Acceptez l’aide et le soutien des tiers, proches dans la famille, amis, collègues… Leurs encouragements, leur présence, pourront vous aider à vous confronter à des situations anxiogènes, en vous sentant protégé, sans (ou moins) que les risques vous paraissent susceptibles de mettre en péril votre sécurité. Posez des actes :
Mettez-vous en situation pour développer vos capacités à vous confronter aux situations ; Faites-le progressivement, sans forçage, au niveau de ce qui vous est abordable : « qui veut aller loin, ménage sa monture » dit le proverbe… Vous pourrez être guidé et conseillé, par votre thérapeute, vous verrez, qu’au fur et à mesure, vous développerez vos initiatives personnelles et qu’elles seront progressivement couronnées de succès ! Sachez aussi que l’action est un antidote aux ruminations anxieuses. Observez vos progrès dans le temps :
Observez les changements de vos schémas de pensée, des modes de fonctionnement gênants que vous aviez appris et installés souvent depuis longtemps ; observez s’ils ont des effets positifs sur votre anxiété.

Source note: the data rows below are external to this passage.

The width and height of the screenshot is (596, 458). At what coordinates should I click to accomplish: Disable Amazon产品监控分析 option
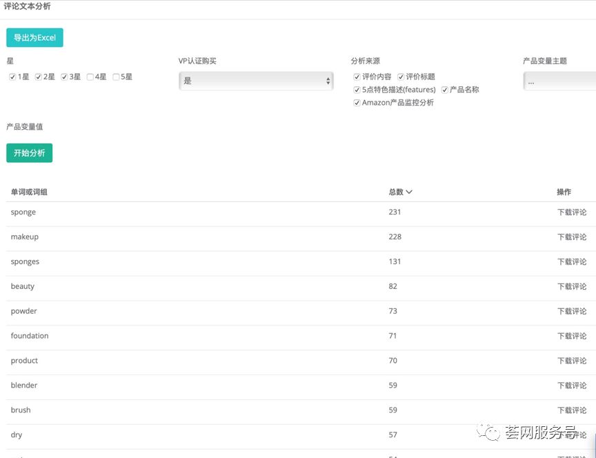coord(357,102)
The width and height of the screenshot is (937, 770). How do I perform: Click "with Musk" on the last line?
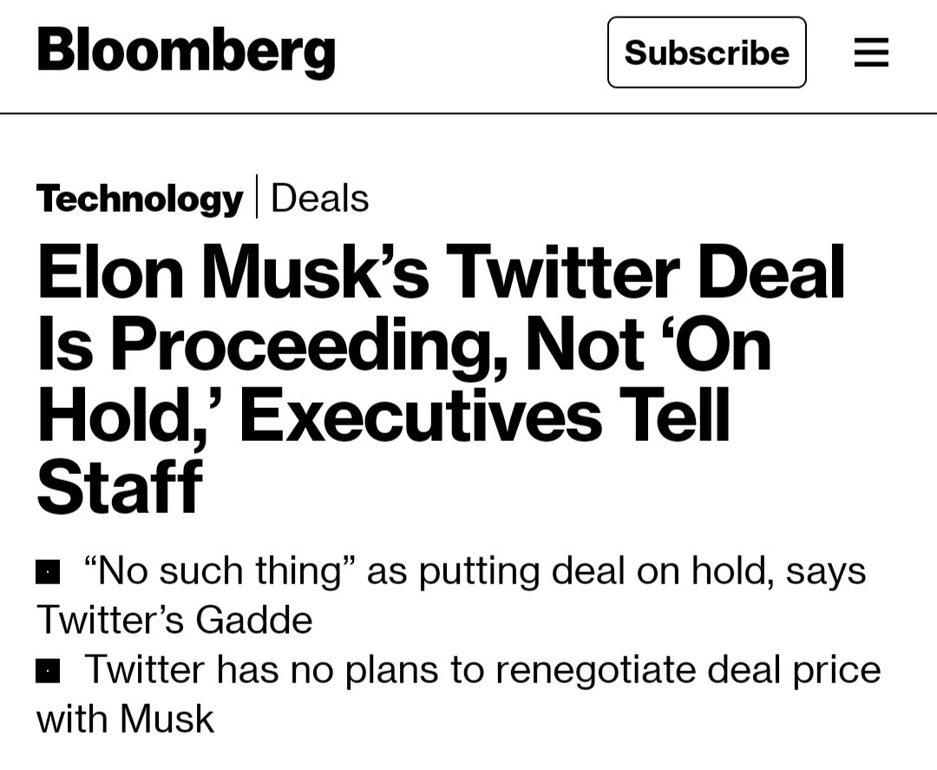click(125, 719)
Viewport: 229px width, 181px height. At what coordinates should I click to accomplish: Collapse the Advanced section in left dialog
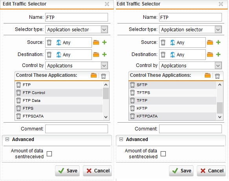click(7, 139)
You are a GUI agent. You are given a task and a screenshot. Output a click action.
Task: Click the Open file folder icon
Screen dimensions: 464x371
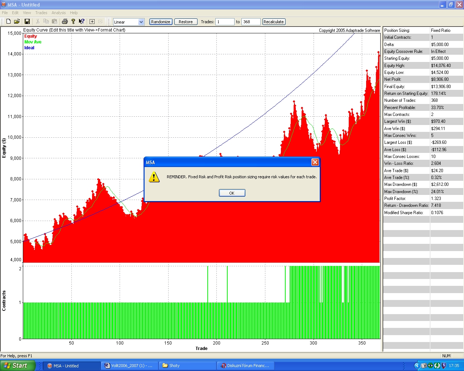click(x=17, y=22)
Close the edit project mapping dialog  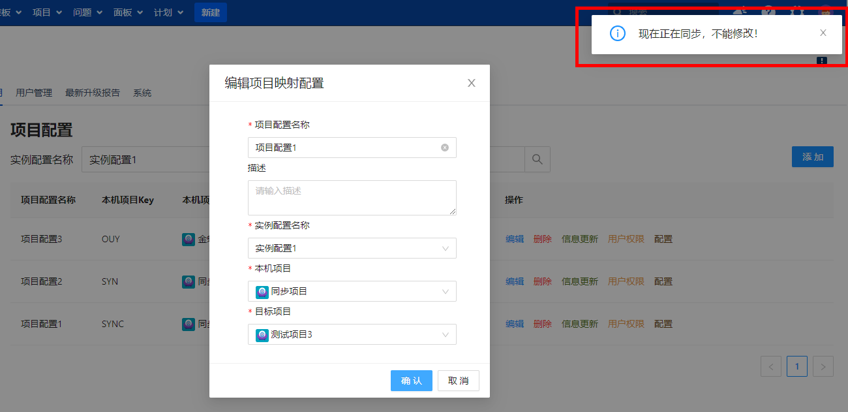472,83

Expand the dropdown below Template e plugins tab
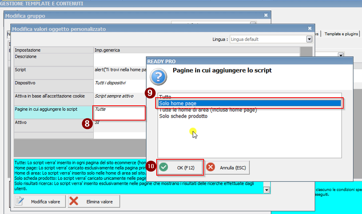coord(341,55)
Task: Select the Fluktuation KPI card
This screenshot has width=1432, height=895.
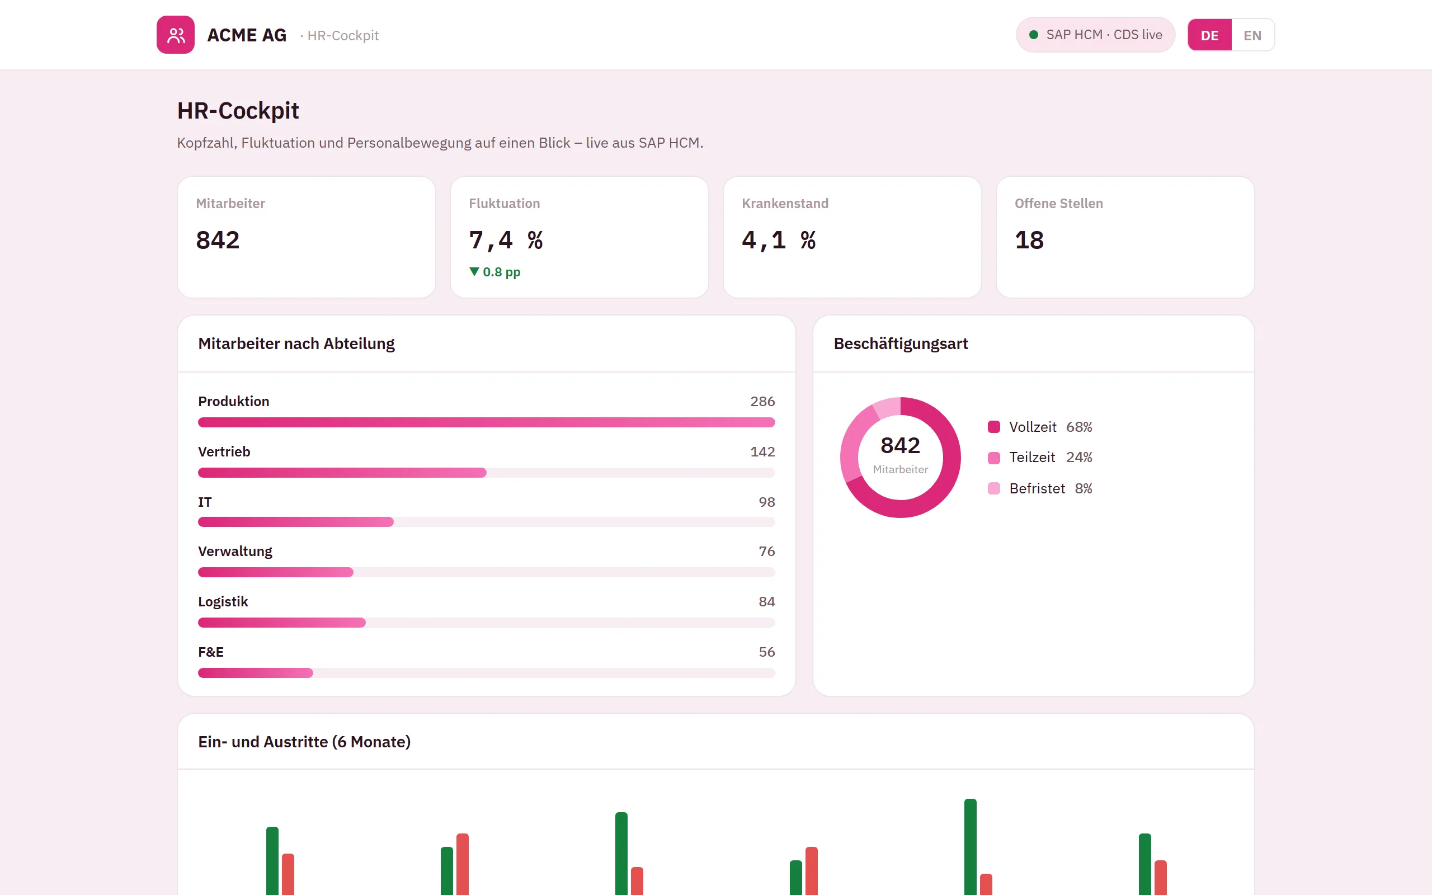Action: pos(579,237)
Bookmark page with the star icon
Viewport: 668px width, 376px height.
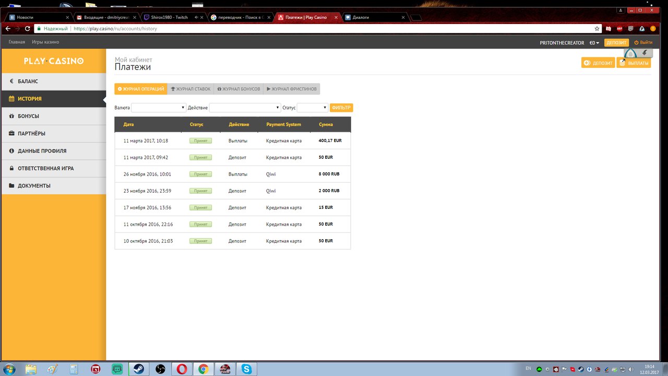pyautogui.click(x=597, y=29)
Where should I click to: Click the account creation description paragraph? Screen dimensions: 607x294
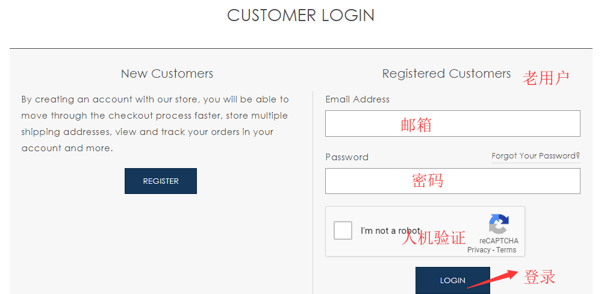155,124
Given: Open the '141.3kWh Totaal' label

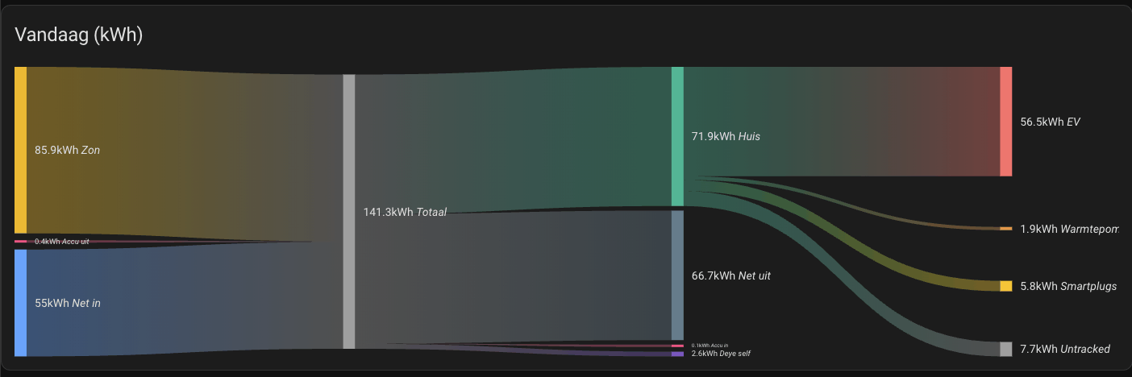Looking at the screenshot, I should coord(405,212).
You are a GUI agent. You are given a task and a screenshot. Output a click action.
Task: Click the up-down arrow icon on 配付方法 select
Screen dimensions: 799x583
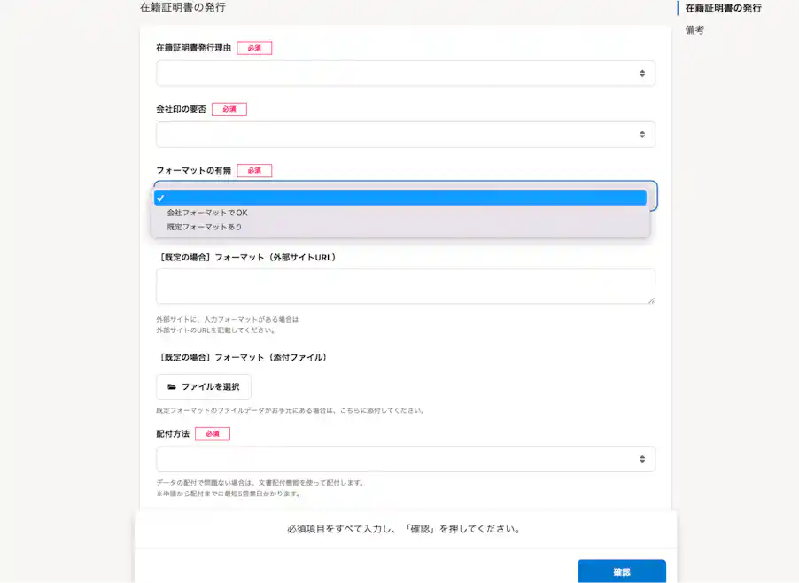[643, 459]
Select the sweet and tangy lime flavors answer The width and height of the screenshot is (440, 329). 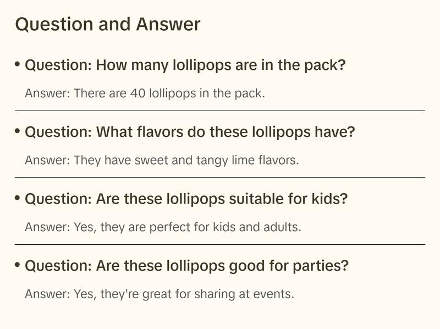point(162,160)
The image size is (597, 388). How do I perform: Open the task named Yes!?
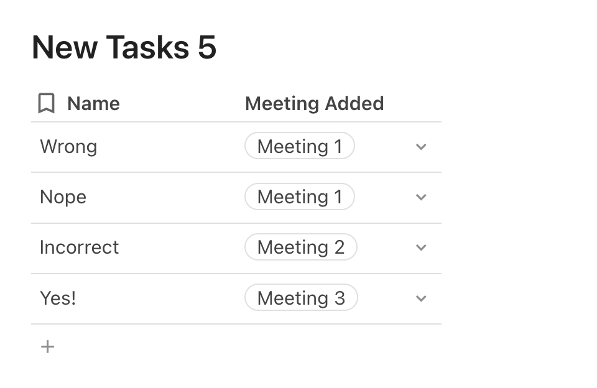coord(58,298)
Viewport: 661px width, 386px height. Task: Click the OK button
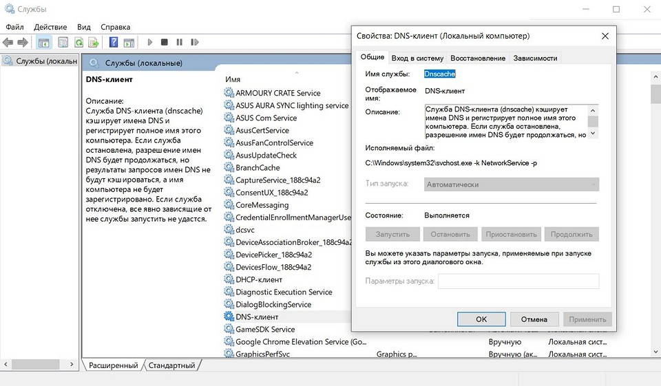481,319
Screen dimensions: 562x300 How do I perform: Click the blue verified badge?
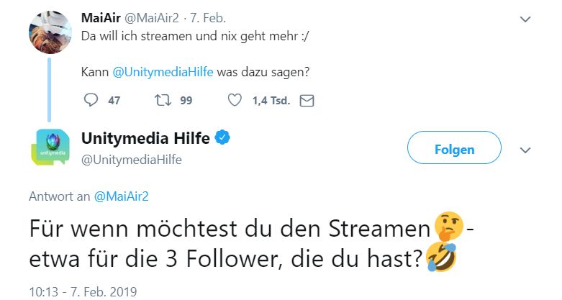point(222,138)
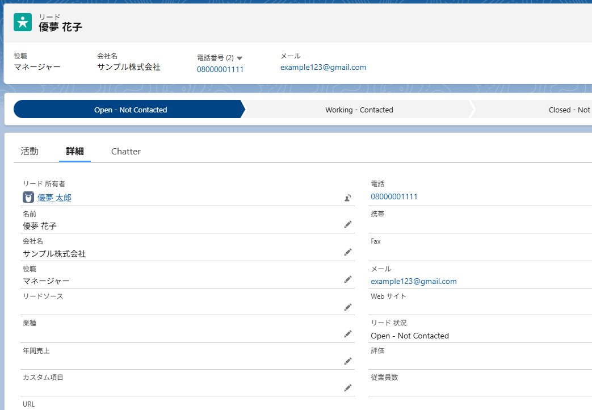Click the lead record star icon
The width and height of the screenshot is (592, 410).
23,22
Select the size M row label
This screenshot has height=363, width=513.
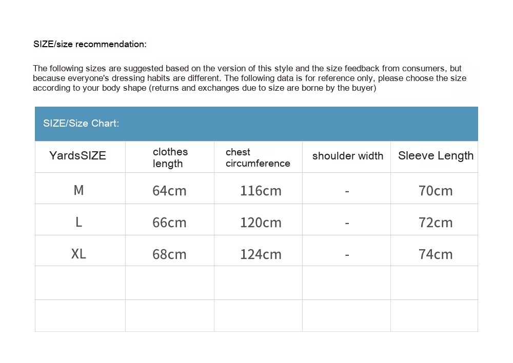[78, 190]

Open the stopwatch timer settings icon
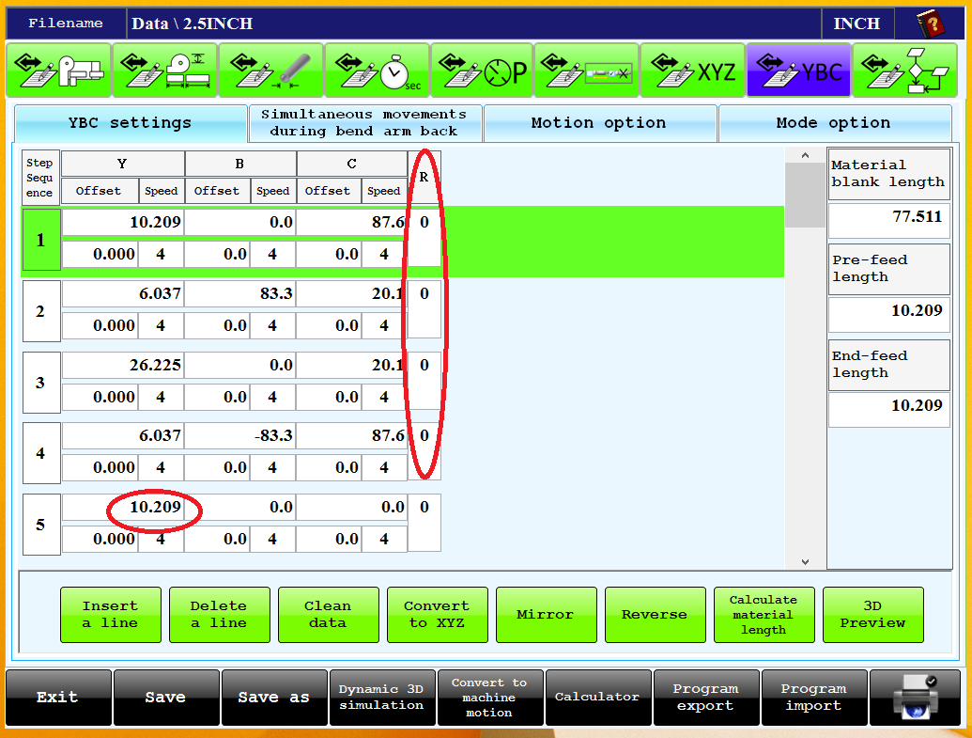(377, 71)
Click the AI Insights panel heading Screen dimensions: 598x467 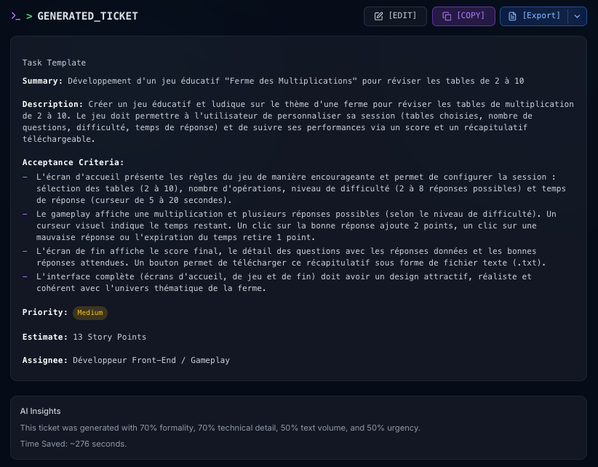point(41,411)
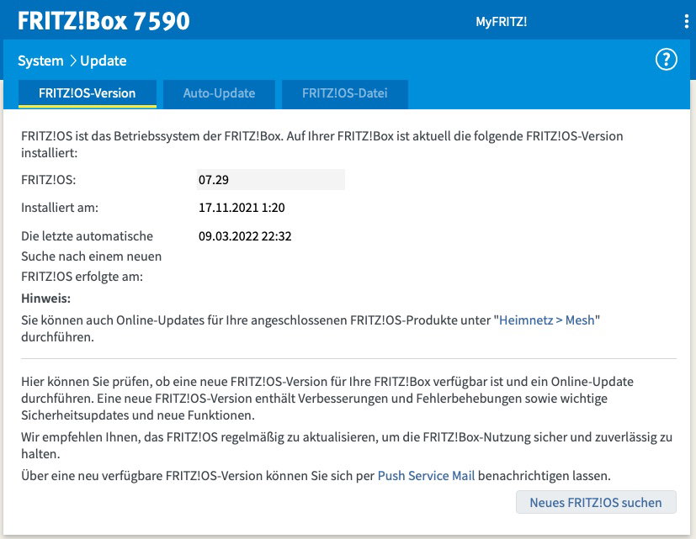This screenshot has width=696, height=539.
Task: Click the help question mark icon
Action: pos(666,60)
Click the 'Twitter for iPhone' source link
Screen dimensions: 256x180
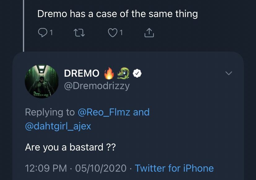pyautogui.click(x=174, y=168)

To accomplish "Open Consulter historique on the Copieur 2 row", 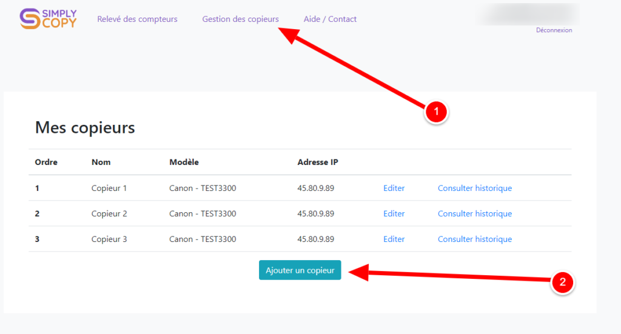I will point(475,213).
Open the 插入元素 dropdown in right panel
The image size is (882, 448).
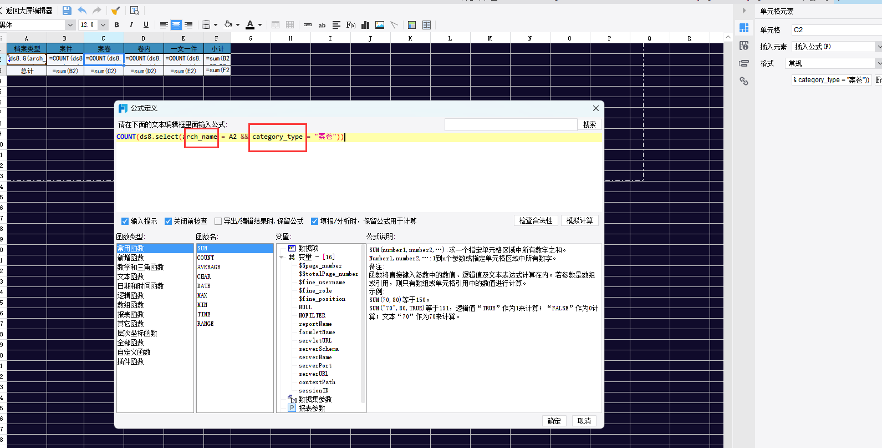(879, 47)
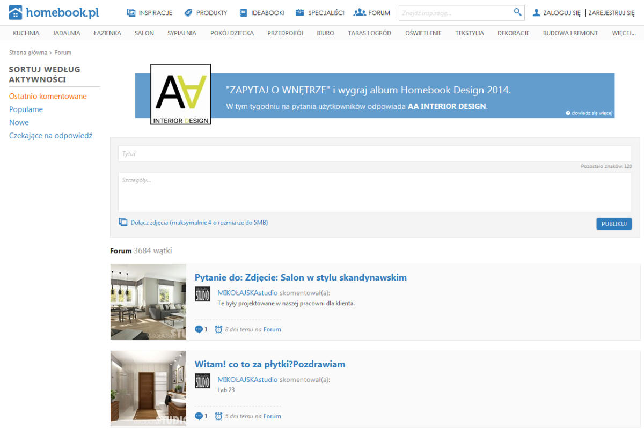Click the attach photos icon
The image size is (644, 435).
(123, 222)
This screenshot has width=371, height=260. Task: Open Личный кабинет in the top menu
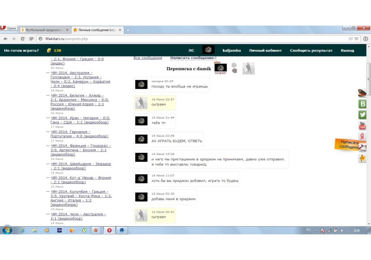265,51
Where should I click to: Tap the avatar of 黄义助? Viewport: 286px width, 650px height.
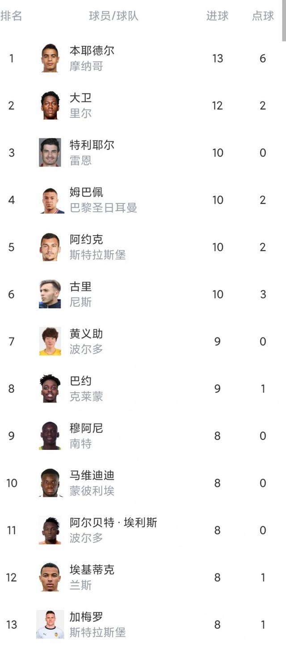coord(50,341)
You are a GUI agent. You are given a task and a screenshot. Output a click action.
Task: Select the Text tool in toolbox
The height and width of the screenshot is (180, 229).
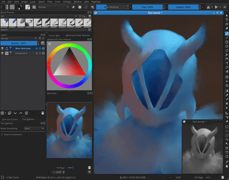coord(227,20)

Sachez que les expériences non concluantes, ne sont pas forcément des échecs, tout au moins des erreurs ou « loupés », et surtout des enseignements à prendre en compte. Vous verrez que cette façon de penser peut aider à se sentir plus tranquille et à avoir confiance dans l’action. Testez ! Si ça ne marche pas toujours, pas la première fois, re-testez ! De manière générale, soyez attentif(e) à votre hygiène de vie en en prenant en compte les activités, domaines qui vous procurent du plaisir.

Une prise de conscience de ses fragilités évite de tomber dans le piège des troubles anxieux. L’anxiété est acceptable et normale si elle est ponctuelle. Il ne faut pas y voir une pathologie particulière, mais apprendre à la gérer avec des méthodes de relaxation, de concentration. Une bonne hygiène de vie (sommeil suffisant, alimentation équilibrée, activité physique) est une base indispensable pour faire face aux événements ponctuels pouvant générer de l’anxiété. Si les troubles persistent ou prennent trop d’importance dans la vie quotidienne, la consultation d’un professionnel compétent est nécessaire.

En cas d’urgence absolue (pulsions suicidaires), vous pouvez utiliser tous les numéros d’urgence : SAMU -15, Pompiers -18 ou Gendarmerie/Police -17. L’arrêt de la Cour de cassation du 6 octobre 2011 stipule qu’aucun refus de soin n’est opposable en cas d’urgence médicale. En cas d’impossibilité réelle, le médecin a l’obligation d’adresser le malade à un confrère.